At the moment, he believes the company’s very weakness is its greatest defense. We are not the kind of prey people would look at, he said. That is good and bad. It is bad because we are not at the level where people would think to court us, but it also protects us. It takes special skills to take a broken business and it can kill [the acquirer]. That is what GEAC did and is what SSA is doing – the Baan acquisition was difficult.

We would have been prey for Oracle if it could not buy PeopleSoft, he said, but right now we have a strong shareholder structure, [shareholders] do not want to sell but do want to help us make acquisitions in the US so we can become bigger. The company also recently received an $85m cash injection for its new management to use to turn the business around.
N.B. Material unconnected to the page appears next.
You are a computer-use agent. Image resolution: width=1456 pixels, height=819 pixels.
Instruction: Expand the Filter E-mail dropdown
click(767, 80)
Sciard is putting an extensive recovery plan into place that will touch all areas of the business and part of that plan includes expansion into the US market. He does not underestimate the scope of this challenge. The US is a tough market and we are not even a dwarf there, but we have got good technology that does not exist now, he said. We have a major handicap because we are too small and our balance sheet is not solid but the product is two years ahead. Intentia has come through the painful process of rewriting its applications in Java and componentizing them.

Good technology is not everything though and he believes the company needs to spend to grow so plans to make acquisitions to give it the critical mass needed to be visible in the US. Just what type of business it might acquire is still undecided. It could make its selection on the basis of customer base or opt for an established service provider in one of the two vertical industries it already has a strong base in and it is targeting in the US, retail and distribution. Due to the costs of an acquisition, targets will be companies with $200m to $400m in annual revenue.

However, Sciard stressed that the acquisitions would add real business value: We do not want to be a seen as a consolidator like SSA, he said.